Hawaii also boasts a larger number of Democratic voters as opposed to Republican voters. In addition, Republicans lack the ability to field candidates in every legislative race and seem to offer up a number of disturbing people to vie for office — the bizarre antics of congressional candidate Angela Kaaihue were the most noticeable this election year.

Republicans don’t seem to have any issues that appeal to local voters. Their perennial call to get rid of the excise tax makes no sense in a state where the biggest issues for local residents are high rents and mortgages, high cost of living and low to middling wages. Their excise tax position seems to make them aloof and out of touch with the average working class person in Hawaii.

Finally, the local party had a disaster of a convention this year in which Rep. Beth Fukumoto Chang, who admitted she was not supporting Donald Trump, got booed by her fellow party members in what became an outright political circus.

Taking all these factors into consideration, it is no wonder that the Republican Party has been a minority party for decades in Hawaii.

Djou, a Republican who has lost several congressional races, is a poster child for the inadequacies and failures of the Hawaii Republican Party. Even in a non-partisan race where he had the support of several prominent Democrats and some union backing against a very unpopular candidate in Kirk Caldwell, Djou still came up short.

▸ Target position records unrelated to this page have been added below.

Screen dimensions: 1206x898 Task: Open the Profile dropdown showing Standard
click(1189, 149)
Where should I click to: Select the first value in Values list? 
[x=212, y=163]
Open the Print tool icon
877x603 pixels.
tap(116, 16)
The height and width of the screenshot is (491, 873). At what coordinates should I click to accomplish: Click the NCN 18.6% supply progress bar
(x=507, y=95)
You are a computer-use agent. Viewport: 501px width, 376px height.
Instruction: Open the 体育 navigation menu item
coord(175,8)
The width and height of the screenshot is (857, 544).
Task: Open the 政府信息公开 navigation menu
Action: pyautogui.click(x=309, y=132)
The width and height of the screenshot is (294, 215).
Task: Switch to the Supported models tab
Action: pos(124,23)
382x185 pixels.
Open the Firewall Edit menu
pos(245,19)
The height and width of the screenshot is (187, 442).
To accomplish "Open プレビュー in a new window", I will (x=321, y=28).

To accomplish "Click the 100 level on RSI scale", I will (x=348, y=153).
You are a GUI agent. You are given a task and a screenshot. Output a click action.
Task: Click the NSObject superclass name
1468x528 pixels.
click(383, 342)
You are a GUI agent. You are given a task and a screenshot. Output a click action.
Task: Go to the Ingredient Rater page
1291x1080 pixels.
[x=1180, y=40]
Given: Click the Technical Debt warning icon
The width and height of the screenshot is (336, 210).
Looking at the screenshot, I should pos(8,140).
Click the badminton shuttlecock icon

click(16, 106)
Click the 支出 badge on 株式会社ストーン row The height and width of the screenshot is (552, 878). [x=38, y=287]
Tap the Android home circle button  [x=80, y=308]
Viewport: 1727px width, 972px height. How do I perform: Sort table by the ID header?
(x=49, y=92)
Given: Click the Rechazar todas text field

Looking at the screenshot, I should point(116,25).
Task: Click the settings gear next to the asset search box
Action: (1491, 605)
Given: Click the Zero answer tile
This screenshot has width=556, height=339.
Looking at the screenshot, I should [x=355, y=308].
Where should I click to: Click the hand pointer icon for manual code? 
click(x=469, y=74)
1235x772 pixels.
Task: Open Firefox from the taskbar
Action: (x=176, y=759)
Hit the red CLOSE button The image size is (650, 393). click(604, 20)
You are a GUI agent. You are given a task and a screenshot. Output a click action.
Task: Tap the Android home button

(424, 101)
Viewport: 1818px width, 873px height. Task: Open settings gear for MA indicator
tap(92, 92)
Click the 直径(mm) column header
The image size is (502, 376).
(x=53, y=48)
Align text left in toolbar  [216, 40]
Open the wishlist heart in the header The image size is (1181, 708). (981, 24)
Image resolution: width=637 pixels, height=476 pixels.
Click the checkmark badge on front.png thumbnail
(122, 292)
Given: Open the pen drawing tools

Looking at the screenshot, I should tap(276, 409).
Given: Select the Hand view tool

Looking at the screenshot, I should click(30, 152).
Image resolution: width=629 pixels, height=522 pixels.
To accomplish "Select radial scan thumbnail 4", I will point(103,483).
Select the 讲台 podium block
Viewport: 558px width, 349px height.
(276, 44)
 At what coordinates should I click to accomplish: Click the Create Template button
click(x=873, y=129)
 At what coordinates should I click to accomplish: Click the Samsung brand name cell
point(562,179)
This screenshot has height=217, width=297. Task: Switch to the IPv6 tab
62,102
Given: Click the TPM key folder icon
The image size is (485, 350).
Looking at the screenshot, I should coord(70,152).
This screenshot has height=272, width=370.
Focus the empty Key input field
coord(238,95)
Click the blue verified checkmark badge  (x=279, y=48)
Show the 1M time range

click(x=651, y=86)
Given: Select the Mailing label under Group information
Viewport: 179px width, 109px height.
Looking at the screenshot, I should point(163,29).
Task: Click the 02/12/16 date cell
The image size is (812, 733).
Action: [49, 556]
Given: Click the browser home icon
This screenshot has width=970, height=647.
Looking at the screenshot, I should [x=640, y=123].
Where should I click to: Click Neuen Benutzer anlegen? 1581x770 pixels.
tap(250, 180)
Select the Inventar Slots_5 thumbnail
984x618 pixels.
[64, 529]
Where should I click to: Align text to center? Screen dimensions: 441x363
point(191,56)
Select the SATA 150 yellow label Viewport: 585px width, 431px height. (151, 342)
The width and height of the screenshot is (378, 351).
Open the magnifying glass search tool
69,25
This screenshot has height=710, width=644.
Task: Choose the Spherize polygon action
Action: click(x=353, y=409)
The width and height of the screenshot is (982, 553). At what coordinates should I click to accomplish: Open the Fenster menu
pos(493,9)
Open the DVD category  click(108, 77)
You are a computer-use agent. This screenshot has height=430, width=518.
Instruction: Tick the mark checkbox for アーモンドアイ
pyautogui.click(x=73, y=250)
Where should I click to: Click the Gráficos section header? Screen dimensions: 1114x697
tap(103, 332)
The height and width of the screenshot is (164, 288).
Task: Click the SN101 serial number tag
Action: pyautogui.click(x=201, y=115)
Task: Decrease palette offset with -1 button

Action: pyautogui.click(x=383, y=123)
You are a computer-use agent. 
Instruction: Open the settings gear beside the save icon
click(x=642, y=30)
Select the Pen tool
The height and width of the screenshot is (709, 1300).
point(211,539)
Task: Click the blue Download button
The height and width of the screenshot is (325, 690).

Is there any way for the GOP to change its status in the islands? Unlikely. There is a comfort factor that many local people have in voting Democrat. It is almost a way of life in many respects. Switching to the Republican Party would entail too much change for many local voters.

Also, trust is key. Democrats apparently have earned a great deal of trust but that doesn’t appear to be the case with Republicans. Part of this is branding, but also it’s following the trends and positions of Republicans nationally and their tactics and positions, which do not resonate with many local voters.

In the end, it comes down to the distinctions of living in Hawaii embodied through values. The local values of inclusion, respect and to some extent support for others differ from those of many from the mainland — exclusion, disrespect and unbridled individuality. Apparently, Republicans prefer the latter and it helps explain why they come up short politically in Hawaii again and again.